I just wanted to ask 3 questions, actually, if that's okay. Firstly, in terms of Premier Inn, I'll go one at a time if that's okay, could you just elaborate on the comments around being in line with the market? I'm just wondering which metrics you're comparing there.
Okay. Nicholas, do you want to pick that up?
Yes. It's in line with our expectation. So if you just look at our total sales in Premier Inn, accommodation sales roughly over 4%, which is actually ahead of the market, overall. Our like-for-like sales, which is what we normally kind of -- which is, as you know, what we measure ourselves on, was fairly flat, this is minus 0.3. And the market is flat as well, the mid scale and economy market was flat as well. So that's what we're referring to when we talk about our like-for-like performance, overall. As you know, it was a fairly soft market in London, overall. The market was down 3% overall RevPAR. Actually, our sales were up 6%, overall, and we've added 25% capacity over the last 2 years and 13% over the last year. So actually, we think we had -- although the London market was soft, we actually had a good performance overall. And the regions, the market was a little bit better than London, it was up 0.9%. Our like-for-like was up 0.5% [indiscernible] or thereabouts, but our total sales in the regions was up about 4%, overall, again so ahead of the market.
But why wouldn't that compare the market RevPAR to your RevPAR, perhaps, like-for-like RevPAR if you wanted to strip out the...

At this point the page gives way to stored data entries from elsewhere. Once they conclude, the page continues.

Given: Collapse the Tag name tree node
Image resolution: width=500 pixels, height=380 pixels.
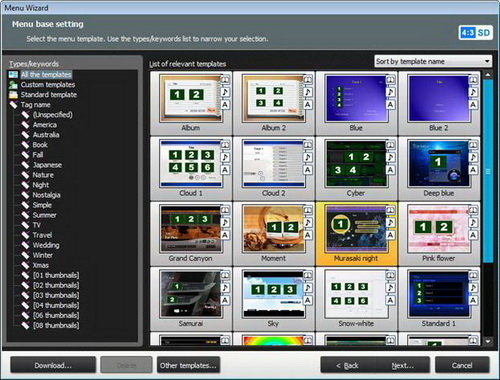Looking at the screenshot, I should [x=13, y=105].
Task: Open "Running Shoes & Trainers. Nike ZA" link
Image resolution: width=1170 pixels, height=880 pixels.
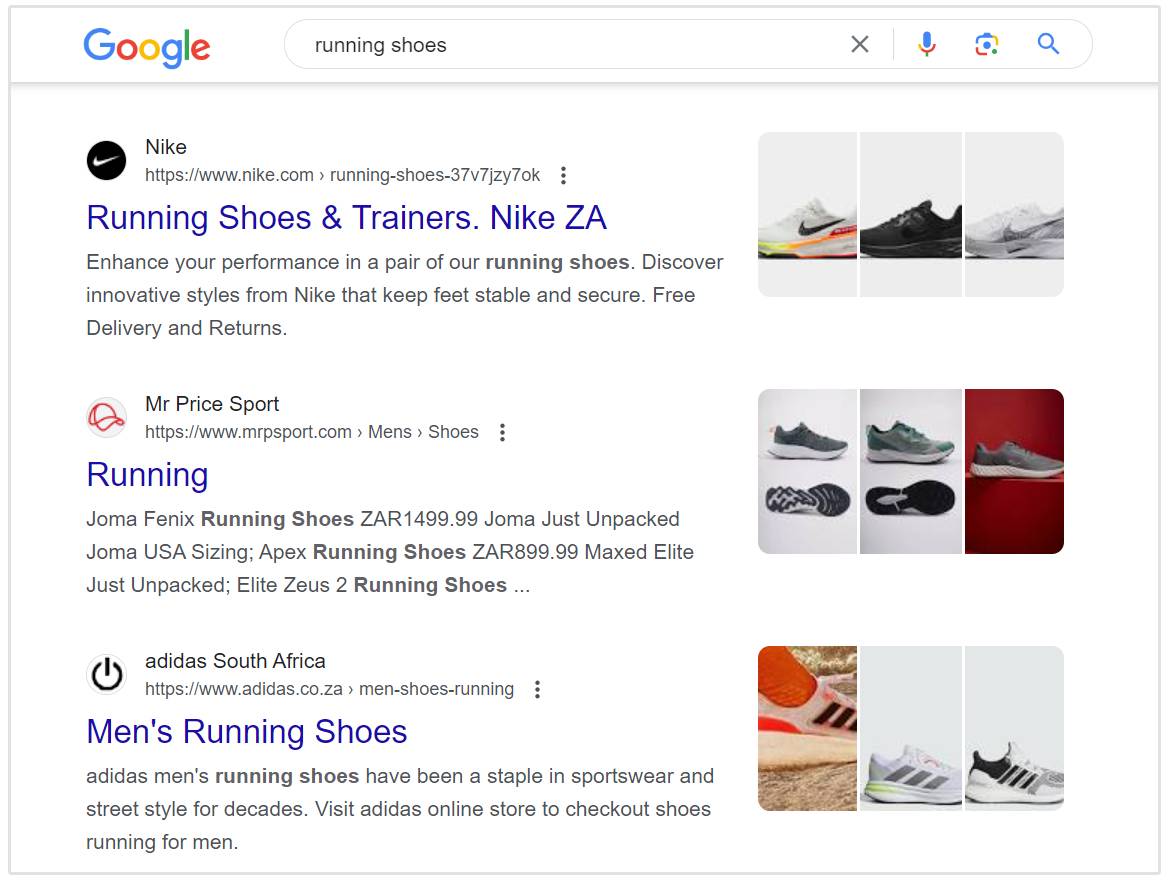Action: (x=346, y=218)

Because we're really focused on opening extensions. And when we open extensions, that's -- that dilutes our RevPAR overall [indiscernible].
Forgive me, it's [indiscernible].
That's what we're expecting, like-for-like. I think we've kind of flagged before that, really, about 1.5% of where the market is for RevPAR versus our RevPAR because of that point, and that's roughly where we are at the moment.

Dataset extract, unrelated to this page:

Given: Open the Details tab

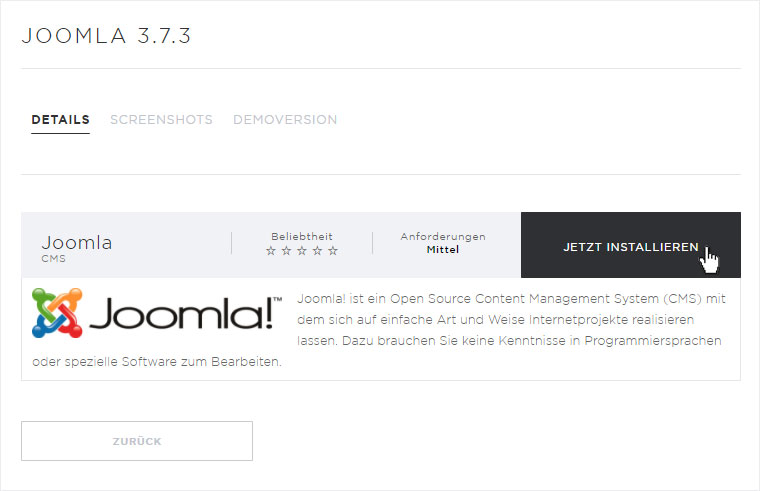Looking at the screenshot, I should pos(61,120).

Plus, of course, well, it's 2 things. So remember, we're one of the few companies that can do extensions and that path of earning the freeholds and having control of the estate. And the extensions are pretty low risk for us because we already know that there's high demand for a particular location, so we know we're turning away business 2 or 3 nights a week. And so putting the extension on, we know that we will have good occupancy when we sell it, but it reduces RevPAR and increases profit and revenue. And the same goes if you take a London position where we open a lot of space, our aim is to get the total sale number across all of our space up. And we know that we do cannibalize an existing hotel when we open one nearby. And in London, they're not too far away from each other. But we know, also, that in year 2, that the original hotel comes back. So we know it's good business, overall, and it drives an increase in [ tential ] sales in like-for-like accommodation sale [ I mean ] returns profile remains constant throughout. So that is the way. We were quite unique in the way that we run our business. If we have no stock, no supply, no extension, we'd be driving only occupancy and rate, but that's not how we run the business.

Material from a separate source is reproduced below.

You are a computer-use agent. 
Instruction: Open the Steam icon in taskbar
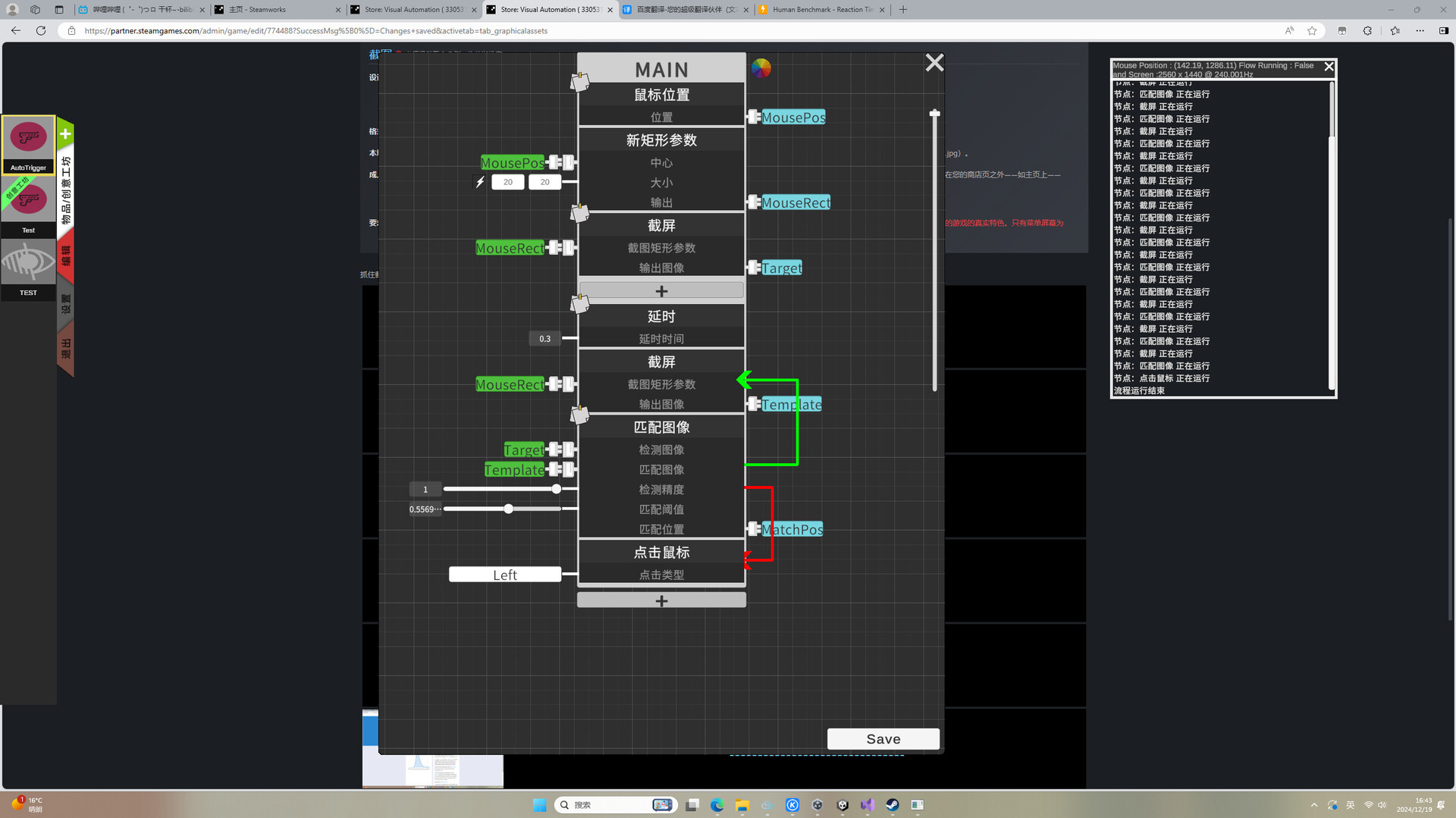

We're really focused, Lena, as you know, at driving return on capital and the best value. And if we just focused on RevPAR, we wouldn't be maximizing that. It's about opening a space, getting good returns from that new space has been very effective, that's why our like-for-like is more relevant.
Sure. I mean, I wasn't questioning the logic of extensions, et cetera. I was just -- from a -- for comparison, to me, it seems like the like-for-like is flatter, but maybe we can take that off-line. Secondly...
The like-for-like RevPAR versus our total like-for-like has been roughly in line with where it's been about the last 2 or 3 years.
Okay. Secondly, just on Costa. I know you've made a comment in the statement, but if you could update us on the demerger plans. Not so much the internal processes, but interest that you receive. And then also, on Costa, obviously, it's been quite a weak quarter. Perhaps you could give a bit more color on how the actual High Street stores have behaved and also when you expect some of the initiatives around food, Click & Collect and tech to start paying off.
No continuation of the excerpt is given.